Höheren technischen Aufwand bescheinigt auch [externer Link] Trend Micro neueren Viren und Würmern: Integrierte Kompressions- und Verschlüsselungsroutinen entwickeln sich demnach in Verbindung mit Anti-Debugging-Code zu einem ernsthaften Problem für die Viren-Abwehr. Zudem habe etliche Malware eigene, integrierte SMTP-Engines, um Kontrollen und Restriktionen beim E-Mail-Versand zu entgehen. Häufiger als früher lade selbst-installierende Malware auch Komponenten automatisch von vorher eingerichteten Internet-Sites nach, was größere Komplexität und Felxibilität ermöglicht. Der Hauptangriffsweg war im vergangenen Jahr jedoch eindeutig die Massen-E-Mail – in Kombination mit Social Engineering, um Anwender zum Ausführen von Dateianhängen zu bewegen.

Unternehmen müssen laut Trend Micro jedoch zukünftig damit rechnen, dass Viren-Programmierer noch gezielter als bisher die Schwachstellen der IT-Infrastruktur angreifen und häufiger mit kombinierten Angriffen Sicherheitslücken in weit verbreiteten Applikationen und Betriebssystemen ausnutzen (z. B. im Microsoft Internet Information Server (IIS), SQL- oder Apache-Web-Servern). Zudem erwartet Trend Micro, dass Malware vermehrt aktiv gegen Sicherheitssysteme wie (Personal) Firewalls und Anti-Viren-Software vorgehen wird. Kasperky Labs sehen ebenfalls eine Abkehr von der E-Mail als Transportweg, hin zum direkten Malware-Angriff über Netzwerkverbindungen, und empfehlen daher neben Anti-Virus-Software auch (verteilte bzw. Personal) Firewalls zum Standardschutz jedes einzelnen Rechners hinzuzufügen – zumal da die Vorwarnzeit nach Entdeckung von Sicherheitslücken bis zum Erscheinen eines entsprechenden Parasiten immer kürzer wird. Kasperky befürchtet sogar, dass zunehmende Geheimniskrämerei im Computer-Untergrund dazu führen könnte, dass in der näheren Zukunft Schwachstellen überhaupt erst durch das Auftreten eines darauf beruhenden Wurms bekannt werden könnten.

Bei der Einschätzung der unmittelbaren Bedrohung durch Malware, gehen die Meinungen allerdings auseinander: Trend Micro sieht eine Tendenz hin zu Viren ohne boshafte Schadroutinen (Payloads), bei denen die Hauptgefahr in einer Destabilisierung der Netze durch die rasante Ausbreitung der Malware liegt.

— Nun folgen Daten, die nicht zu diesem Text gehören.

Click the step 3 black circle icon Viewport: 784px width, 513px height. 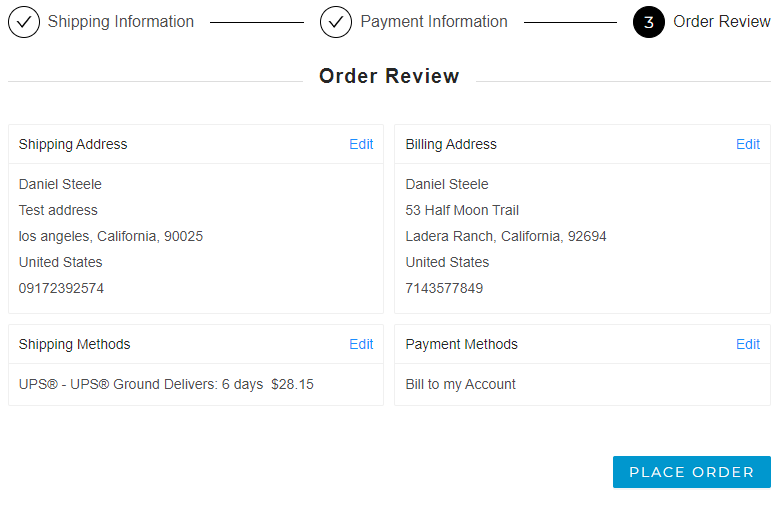649,22
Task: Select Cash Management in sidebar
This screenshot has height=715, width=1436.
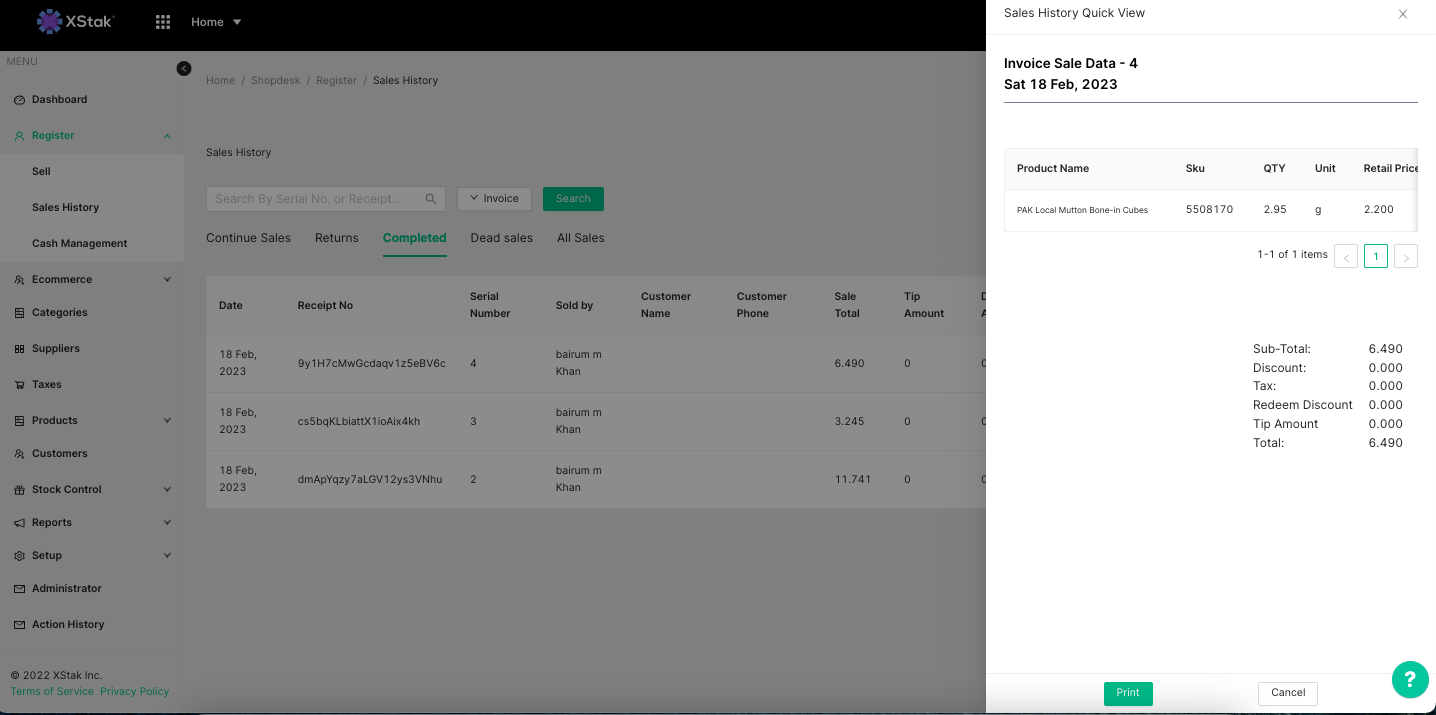Action: 79,244
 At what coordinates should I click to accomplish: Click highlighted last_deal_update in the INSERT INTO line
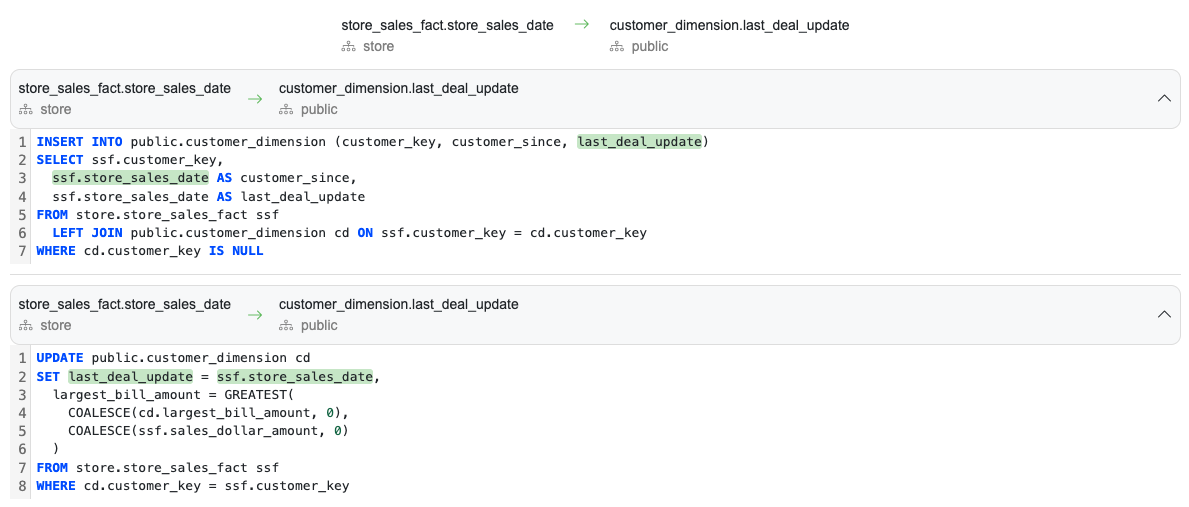639,142
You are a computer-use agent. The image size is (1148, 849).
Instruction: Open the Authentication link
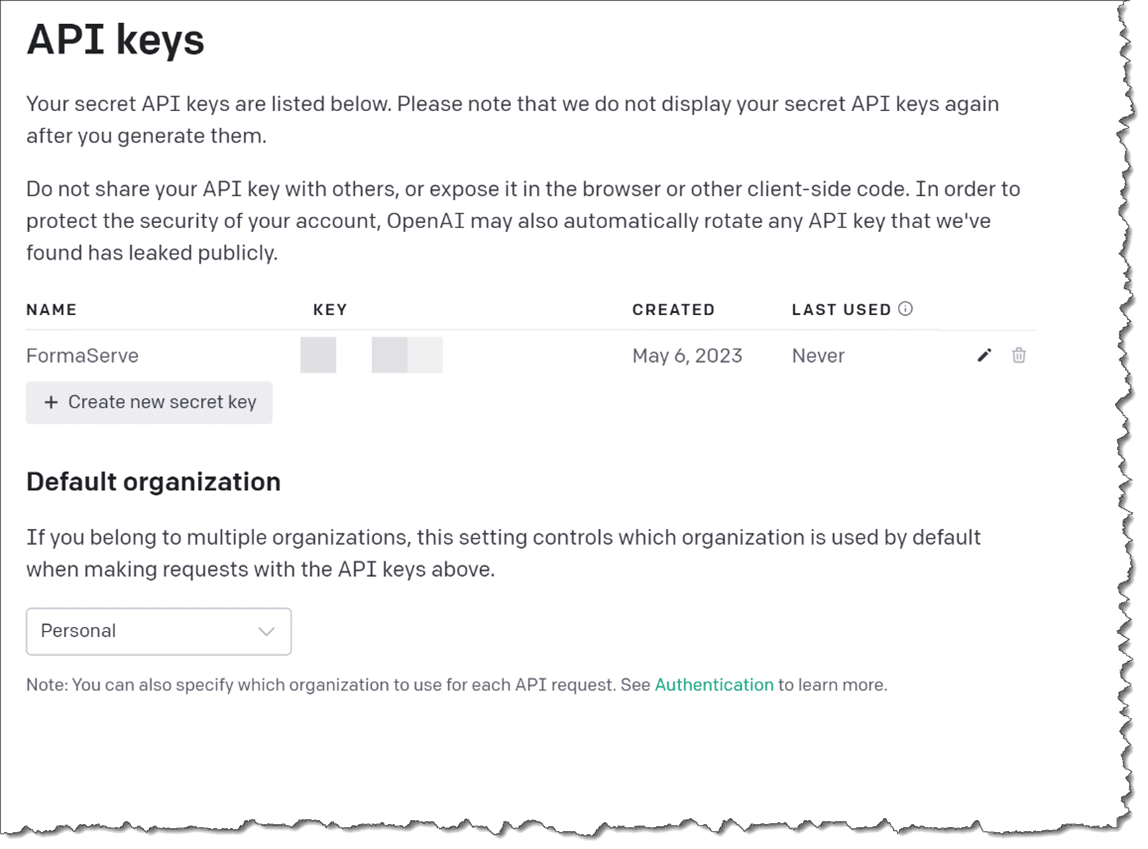[714, 685]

F-Secure zeichnet hingegen ein erheblich düstereres Bild der Zukunft: "Die von Spammern verwendete Virentechnologie droht das gesamte Internet in ein Schlachtfeld zu verwandeln. Die Menschen, die hinter den Netzwerkangriffen stecken, sind Hacker, Aktivisten, Industriespione, Terroristen sowie das organisierte Verbrechen." Allerdings müsse "die moderne Gesellschaft in der Lage sein, trotz der Angriffe auf die Datensicherheit zu funktionieren."